First, our report tells the dark story of that covert op: the story of the fossil fuel industry apparatus built to obscure the industry’s hands behind phony front groups; the story of capture and control of corporate trade associations; the story of lies marketed by flashy PR firms; and of brute-force political spending and threats to blockade climate progress. The tactics were test-run by Big Tobacco. Manufacture false doubt in the science, and flex political muscle against anyone who dares challenge you. That bullying worked pretty well. And when the Supreme Court handed down the Citizens United, the fossil fuel industry supercharged its covert campaign with dark money, almost immediately turning the ability to spend unlimited money in politics into spending unlimited dark money in politics. Then the bullying worked really well.
Citizens United was a climate watershed. After that decision unleashed its fearful weaponry, not one Republican in this body joined any comprehensive bill to reduce carbon dioxide emissions. The Senate heartbeat of bipartisan climate activity before Citizen United flat-lined under the supercharged political pressure unleashed by fossil fuel interests.
Our Senate report tells the full rotten story, because that’s step one in fighting covert influence. Follow the money. Show the American people how corporate interests pay to block progress on climate. Show the trade associations and front groups. See the scheme, and you’re less likely to fall for it.
Second is cleaning it up. Fully exposing and ending Citizens United dark money and the fossil fuel scheme will take reform. Bold transparency measures, like the DISCLOSE Act, are needed. Our report calls for that.
Then, we need to wake up the so-called good guys in corporate America. They need to see the mischief a few bad actors have perpetrated under their noses. They need to see how the fossil fuel industry commandeered their corporate trade associations, like the U.S. Chamber of Commerce, which is one of the two most obstructive organizations against climate action — right under their noses. And they need to examine how their own lobbyists, their own trade associations and their own political operatives are doing on climate. Because with very few and very rare exceptions, the answer is that they are doing nothing to lift a finger in Congress. Just last week the giant tech companies came in with a thirteen page list of their priorities — thirteen pages and not a mention of climate. Google, Apple, Microsoft, Facebook, the tech barons never even mentioned climate.

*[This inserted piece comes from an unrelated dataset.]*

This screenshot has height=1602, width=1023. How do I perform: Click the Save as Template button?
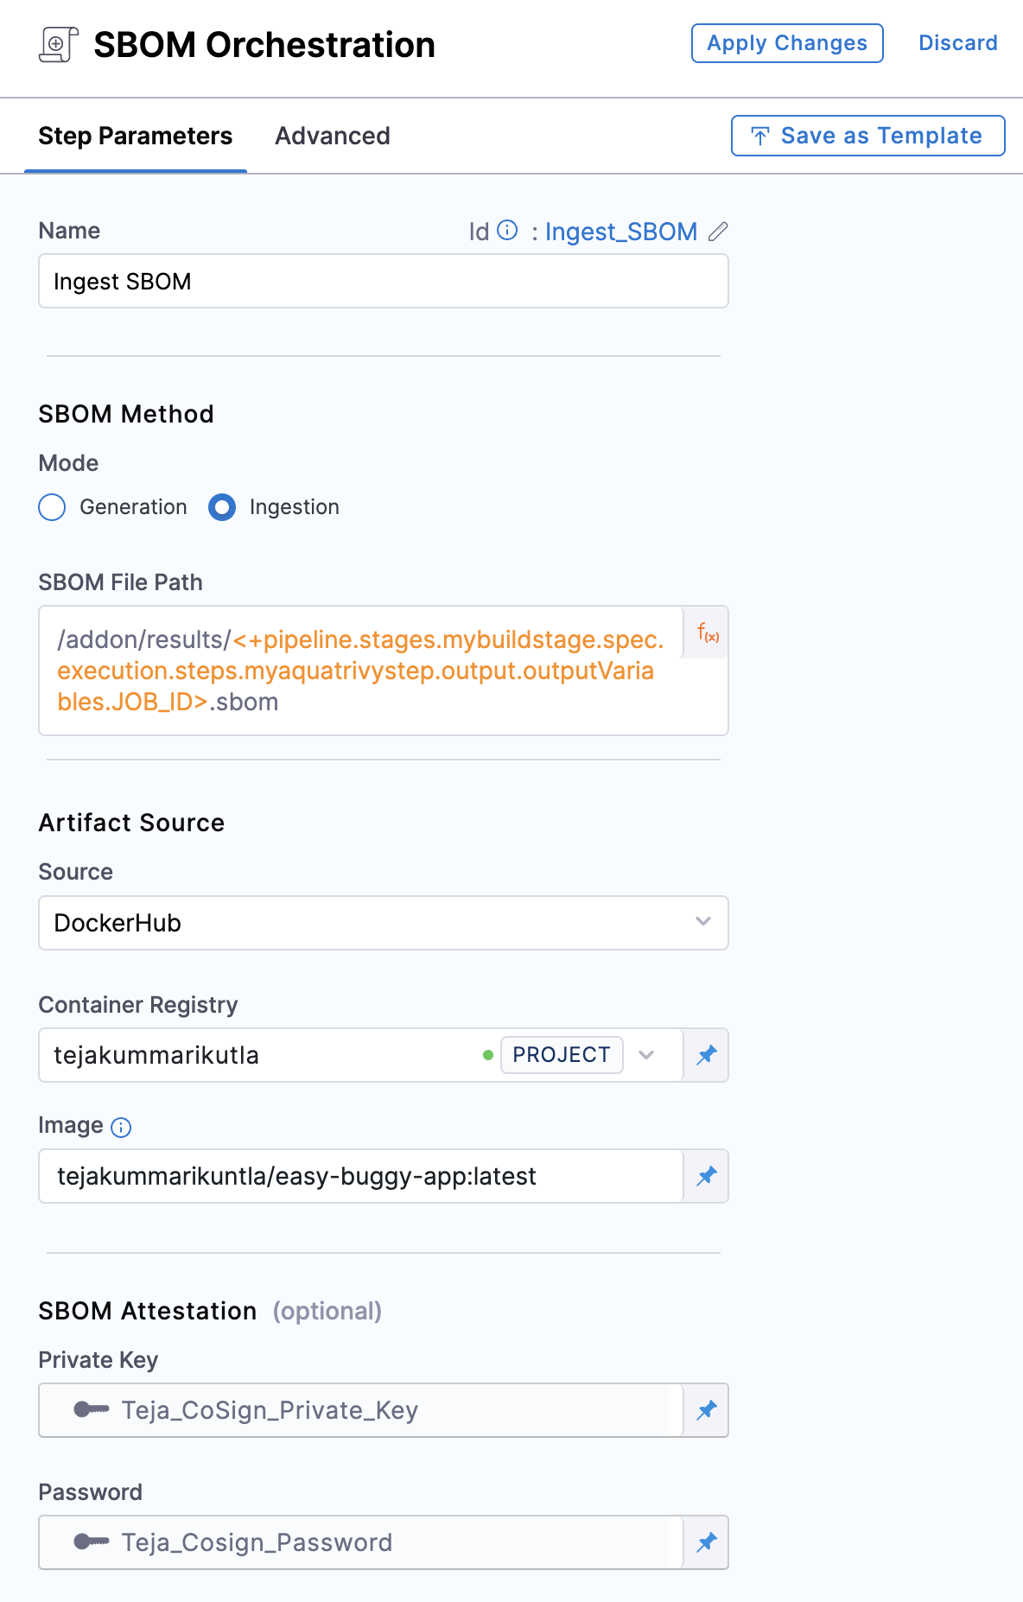pos(867,136)
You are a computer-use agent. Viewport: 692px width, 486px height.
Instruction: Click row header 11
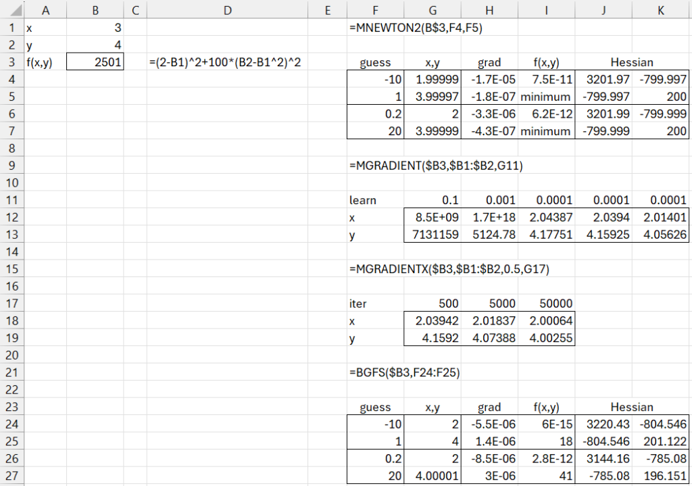point(10,200)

Everyone needs to understand the two faces of corporate America. Imagine how quickly Congress could act if powerful trade associations like the Chamber became actual advocates for serious climate policies. Or if other interests — like Big Ag, or Big Tech, or Wall Street, or the insurance industry — actually took an interest in something more than their own special-interest programs and tax benefits. It would be a game changer.
A 16th century alchemist by the name of Paracelsus is credited with the phrase “sola dosis facit venenum”—“the dose makes the poison.” The idea is that everything, from a nerve agent to the water we need to survive, can be lethal if delivered in sufficient dosage.
Right now in the American West, toxins in the climate wildfire smoke waft in such high concentrations that our typical measurement systems fail. The dosage is literally off the charts.
And in our Earth’s atmosphere, the dosage of carbon dioxide is way outside the entire range of human experience, putting all of mankind into uncharted territory, to face unprecedented dangers.
And Citizens United unleashed toxic doses of money, and unprecedented doses of virulent dark money, into our political atmosphere. Our democracy is poisoned, stunned by secret fossil fuel money and threats, and failing to listen to plain warnings. We must act before the poisons overpower us, and we must get the dosages back to safe and normal levels. A good start would be to wake up to the reality of climate change. I yield the floor.